Revealing surface functionalities via microwave for the para-fluoro-Thiol click reaction

Abstract A fast and simple bottom-up methodology is reported to allow, thanks to a spontaneous phenomenon, the grafting of various materials on polymer substrates. In 60 s, the inert surface of polystyrene material is converted into a functional platform onto which organic molecules and metal particles can be anchored. A polystyrene (PS) matrix is blended with a small amount of a diblock copolymer additive engineered to both segregate at the material surface and be able to involve chemical reaction. Indeed, poly(penta fluorostyrene) (PSF) contains surface active fluorine atoms and the nucleophuge para-fluorine atom that allow nucleophilic substitution with thiols. Films of blend of PS matrix and PS-b-PSF additive are submitted to a microwave annealing to accelerate the spontaneous surface segregation of fluorine low surface energy atoms.

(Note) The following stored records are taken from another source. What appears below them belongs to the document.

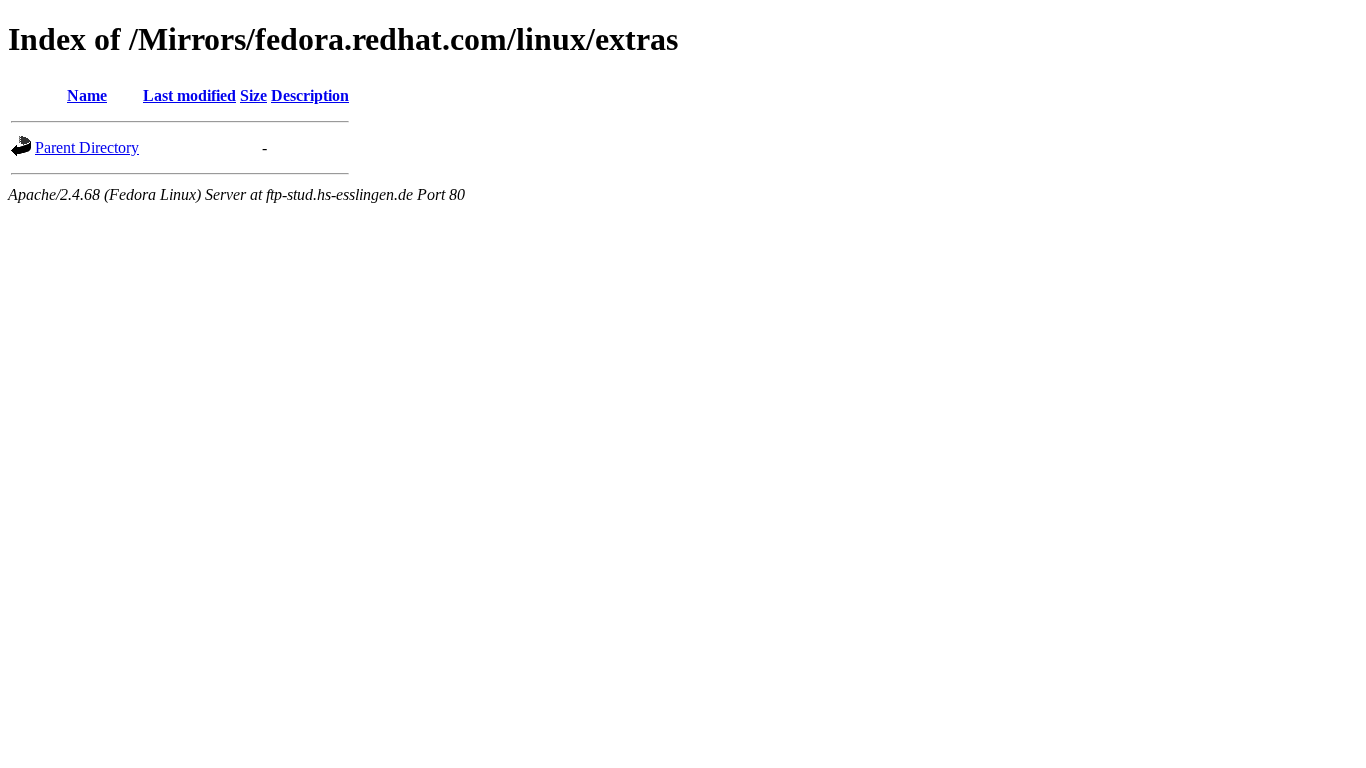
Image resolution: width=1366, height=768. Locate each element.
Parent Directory (87, 147)
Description (310, 95)
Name (87, 95)
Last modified (189, 95)
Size (253, 95)
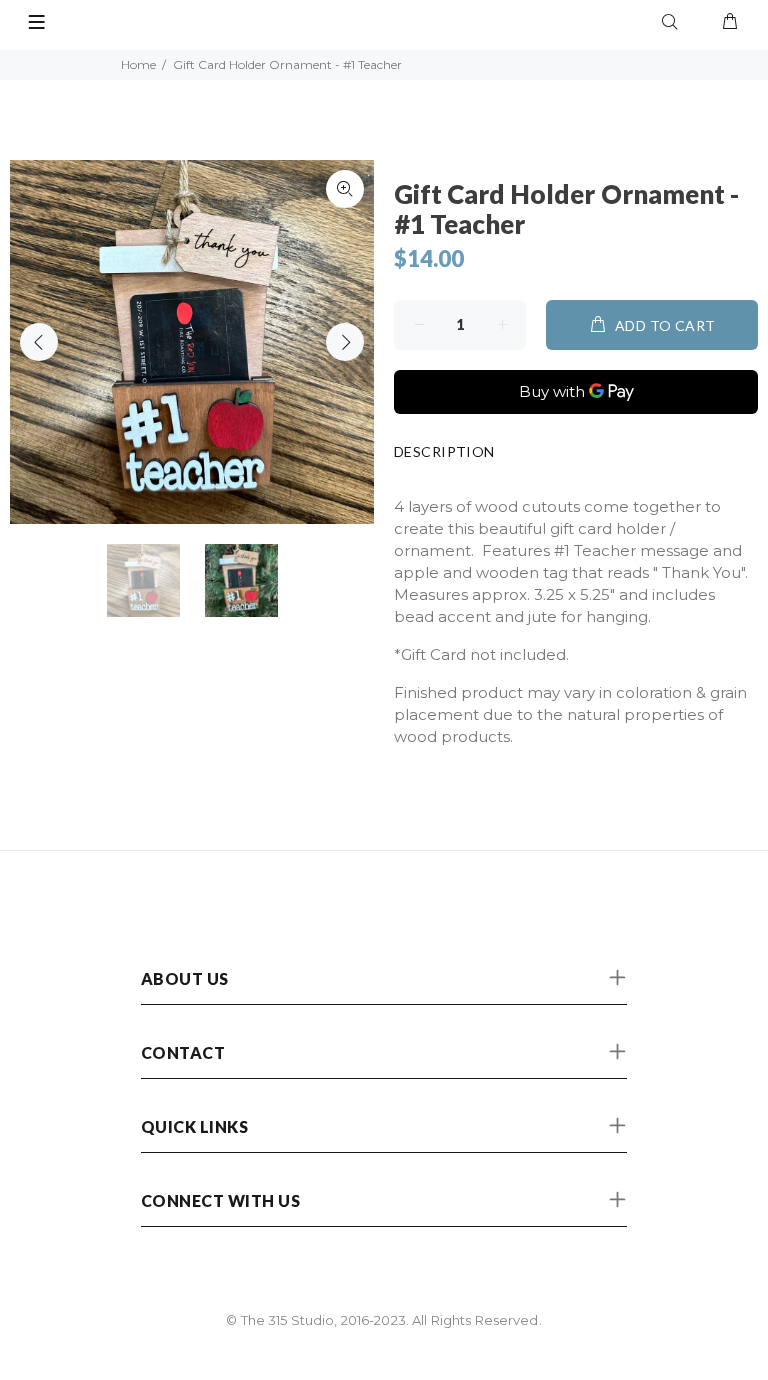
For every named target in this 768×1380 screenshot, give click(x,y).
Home (138, 64)
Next (345, 342)
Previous (39, 342)
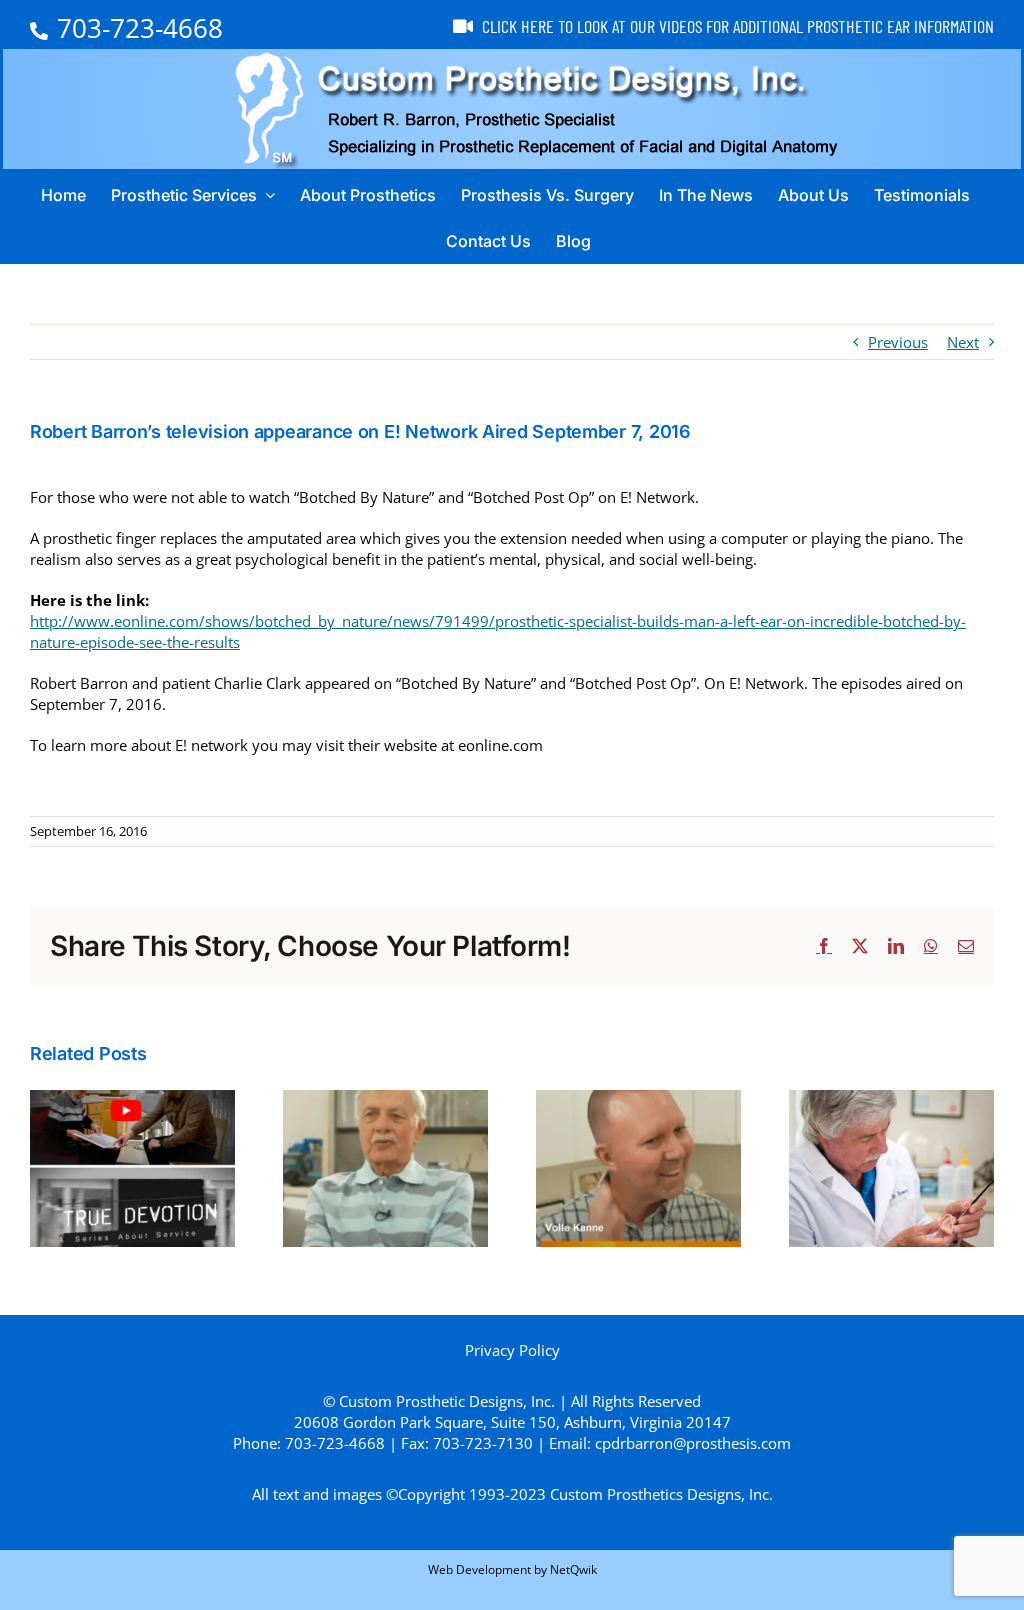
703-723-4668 (140, 28)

XPS was performed to find that the optimal annealing condition was a treatment at 30 W during 60 s. With this procedure, a blend of 5 w% in additive can lead to a surface composed of 13 at% of fluorine atoms corresponding to 55 w% of diblock. The pentafluorostyrene units decorating the surface were used as anchors to immobilize gold nanoparticles via the para-fluoro-thiol click reaction.